Specifically take a look at the definition of is_candidate_block and

votes_to_consider = [
    get_eth1_data(block) for block in eth1_chain
    if (
        is_candidate_block(block, period_start)
        # Ensure cannot move back to earlier deposit contract states
        and get_eth1_data(block).deposit_count >= state.eth1_data.deposit_count
    )
]
# Valid votes already cast during this period
valid_votes = [vote for vote in state.eth1_data_votes if vote in votes_to_consider]
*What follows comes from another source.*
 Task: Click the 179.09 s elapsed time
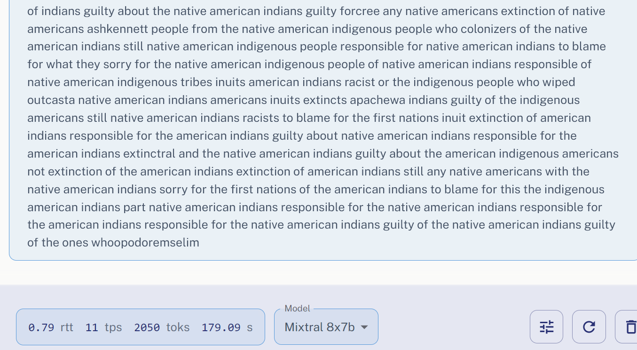pos(227,327)
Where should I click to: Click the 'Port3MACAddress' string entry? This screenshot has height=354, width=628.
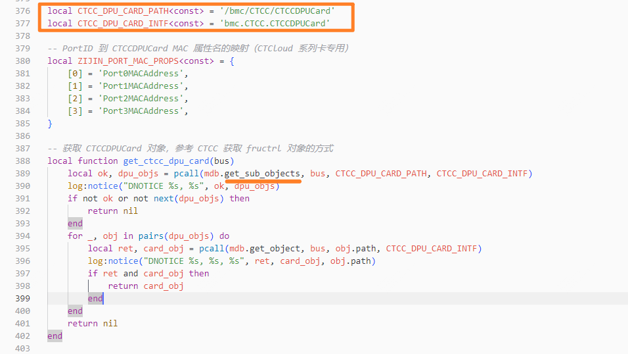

Lighthouse and Teku are voting on a block that is 30 minutes older than what Prysm thinks is the start of the eth1voting period.

It seems that either both clients don't follow the spec or Prysm's voting period start time is incorrect.

prestonvanloon commented 4 years ago

Lighthouse and Teku are voting on a block that is 30 minutes older than what Prysm thinks is the start of the eth1voting period.

This actually makes sense. The voting period starts and we are supposed to consider the highest eth1 block before the start of the voting period.

prestonvanloon commented 4 years ago

I restarted all prylabs nodes and they are suddenly voting for the majority block.

I could not reproduce this locally either. I am thinking there is some caching issue of some kind, but overall the majority vote determining algorithm is correct. Lowering to P1, but still with some urgency before v1 mainnet.

prestonvanloon commented 3 years ago

This is fixed for pyrmont by #7861.

Leaving open until we fix the mainnet spec difference.